Zizkov - where it got its name

Jan Zizka A relatively young part of Prague, traditionally an area of working-class livelihoods and a place of the symbolic conflict between the old crown city and the new urbanist one. Originally a plain hill which was later turned into a vineyard, Zizkov had to wait for its status of a town until 1881. The hill is called Vitkov and it was the place of a major 1420 battle between the Hussit warlord Jan Zizka and the king’s armies. The successful warlord’s name is the basis of the name of the whole quarter and the hill is dominated by a monument of his.

The Hussit movement, called after Jan Hus, a Czech priest burned alive for his critique of the Catholic Church in 1415, is still a controversial part of the Czech history.
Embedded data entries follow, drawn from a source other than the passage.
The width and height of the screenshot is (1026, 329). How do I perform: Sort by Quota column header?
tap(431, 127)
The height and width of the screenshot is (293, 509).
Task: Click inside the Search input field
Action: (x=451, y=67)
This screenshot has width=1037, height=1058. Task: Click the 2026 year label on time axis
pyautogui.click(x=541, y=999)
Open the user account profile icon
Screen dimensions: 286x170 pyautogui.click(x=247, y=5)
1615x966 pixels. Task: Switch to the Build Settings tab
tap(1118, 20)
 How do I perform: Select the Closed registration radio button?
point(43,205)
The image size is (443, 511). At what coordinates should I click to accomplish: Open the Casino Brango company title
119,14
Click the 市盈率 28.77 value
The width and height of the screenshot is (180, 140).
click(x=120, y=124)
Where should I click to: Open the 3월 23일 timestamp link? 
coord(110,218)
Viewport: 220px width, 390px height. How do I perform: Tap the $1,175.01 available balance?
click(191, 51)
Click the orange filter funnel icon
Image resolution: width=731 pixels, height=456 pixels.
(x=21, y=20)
On one hand an act of courage and a will to go against the rich and powerful Church elite, on the other a massive rampage, which drowned its modern thoughts in blood.

It played a major role in the 19th Century, mainly its second half, as the Czech nationalists (patriots we would say today) used it often as an argument of the nation’s potential, as the Czechs, between 1419 and 1434, were able to frighten the elites of the whole Europe. On the other hand and sentiments aside, the Hussits and especially Zizka, were also responsible for numerous atrocities and unjustifiable cruelty, mainly towards monks and nuns of the conquered monasteries. The movement also brought sheer destruction to what we would today call “cultural heritage” and there are historians who claim it actually postponed the reformatory process. By being so brutal and radical the Hussits prepared fertile ground for the conservatives. All the anti- reformists had to do was point at the horrors of the berserk rebel armies and used it to discredit the movement altogether. The ideas of a church close to the common man, of the elites having to strengthen ties with the people, of some amount of religious freedom, could hardly have been rejected as easily.

In my opinion the key question lies on the same level as in the case of other revolutionary movements of the past centuries: the great difference between the ethos and the realization, the question whether such a cruel and remorseless chain of events could at all be seen positively. However a different case that is, I think the moral problem is in many ways similar to that of the French Revolution.